Exercise directions
Take the lines from the beginning of the data below through the line holding "Click the 0.036%" and return exactly those.

Stored entries
%%
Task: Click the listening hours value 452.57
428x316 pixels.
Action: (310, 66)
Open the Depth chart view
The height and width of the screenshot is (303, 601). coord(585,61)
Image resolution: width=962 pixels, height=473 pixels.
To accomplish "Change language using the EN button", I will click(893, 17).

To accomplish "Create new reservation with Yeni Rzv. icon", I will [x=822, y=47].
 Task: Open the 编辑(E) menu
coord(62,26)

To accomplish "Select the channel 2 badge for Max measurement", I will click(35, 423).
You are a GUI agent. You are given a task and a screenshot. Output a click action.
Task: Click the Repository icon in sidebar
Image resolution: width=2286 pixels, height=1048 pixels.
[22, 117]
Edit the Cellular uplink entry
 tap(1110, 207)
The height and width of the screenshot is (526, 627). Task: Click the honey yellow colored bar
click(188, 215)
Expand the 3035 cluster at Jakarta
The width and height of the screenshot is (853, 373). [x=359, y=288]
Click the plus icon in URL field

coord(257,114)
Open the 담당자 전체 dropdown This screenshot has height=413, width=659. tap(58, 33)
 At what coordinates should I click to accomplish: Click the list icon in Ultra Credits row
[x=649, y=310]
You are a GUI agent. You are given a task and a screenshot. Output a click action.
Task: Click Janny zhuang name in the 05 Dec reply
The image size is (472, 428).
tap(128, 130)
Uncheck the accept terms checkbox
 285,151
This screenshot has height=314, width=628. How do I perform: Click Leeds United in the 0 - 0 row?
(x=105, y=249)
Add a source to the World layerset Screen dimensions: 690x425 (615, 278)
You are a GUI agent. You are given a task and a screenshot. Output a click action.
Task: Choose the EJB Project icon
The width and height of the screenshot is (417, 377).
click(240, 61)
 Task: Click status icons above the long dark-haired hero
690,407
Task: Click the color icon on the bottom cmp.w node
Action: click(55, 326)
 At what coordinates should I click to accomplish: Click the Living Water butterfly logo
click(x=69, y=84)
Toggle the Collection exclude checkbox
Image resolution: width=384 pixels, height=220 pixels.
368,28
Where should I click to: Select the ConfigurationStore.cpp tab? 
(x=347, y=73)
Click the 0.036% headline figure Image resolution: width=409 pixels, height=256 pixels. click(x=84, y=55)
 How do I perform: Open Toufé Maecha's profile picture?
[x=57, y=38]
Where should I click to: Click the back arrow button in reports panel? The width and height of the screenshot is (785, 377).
%%
Solution
Task: Click the listening hours value 452.57
428x316 pixels.
Action: (310, 66)
Open the Depth chart view
The height and width of the screenshot is (303, 601). coord(585,61)
Image resolution: width=962 pixels, height=473 pixels.
To accomplish "Change language using the EN button", I will click(893, 17).

To accomplish "Create new reservation with Yeni Rzv. icon", I will [x=822, y=47].
 Task: Open the 编辑(E) menu
coord(62,26)

To accomplish "Select the channel 2 badge for Max measurement", I will click(35, 423).
You are a GUI agent. You are given a task and a screenshot. Output a click action.
Task: Click the Repository icon in sidebar
Image resolution: width=2286 pixels, height=1048 pixels.
[22, 117]
Edit the Cellular uplink entry
 tap(1110, 207)
The height and width of the screenshot is (526, 627). Task: Click the honey yellow colored bar
click(188, 215)
Expand the 3035 cluster at Jakarta
The width and height of the screenshot is (853, 373). [x=359, y=288]
Click the plus icon in URL field

coord(257,114)
Open the 담당자 전체 dropdown This screenshot has height=413, width=659. tap(58, 33)
 At what coordinates should I click to accomplish: Click the list icon in Ultra Credits row
[x=649, y=310]
You are a GUI agent. You are given a task and a screenshot. Output a click action.
Task: Click Janny zhuang name in the 05 Dec reply
The image size is (472, 428).
tap(128, 130)
Uncheck the accept terms checkbox
 285,151
This screenshot has height=314, width=628. How do I perform: Click Leeds United in the 0 - 0 row?
(x=105, y=249)
Add a source to the World layerset Screen dimensions: 690x425 (615, 278)
You are a GUI agent. You are given a task and a screenshot. Output a click action.
Task: Choose the EJB Project icon
The width and height of the screenshot is (417, 377).
click(240, 61)
 Task: Click status icons above the long dark-haired hero
690,407
Task: Click the color icon on the bottom cmp.w node
Action: click(55, 326)
 At what coordinates should I click to accomplish: Click the Living Water butterfly logo
click(x=69, y=84)
Toggle the Collection exclude checkbox
Image resolution: width=384 pixels, height=220 pixels.
368,28
Where should I click to: Select the ConfigurationStore.cpp tab? 
(x=347, y=73)
Click the 0.036% headline figure Image resolution: width=409 pixels, height=256 pixels. click(x=84, y=55)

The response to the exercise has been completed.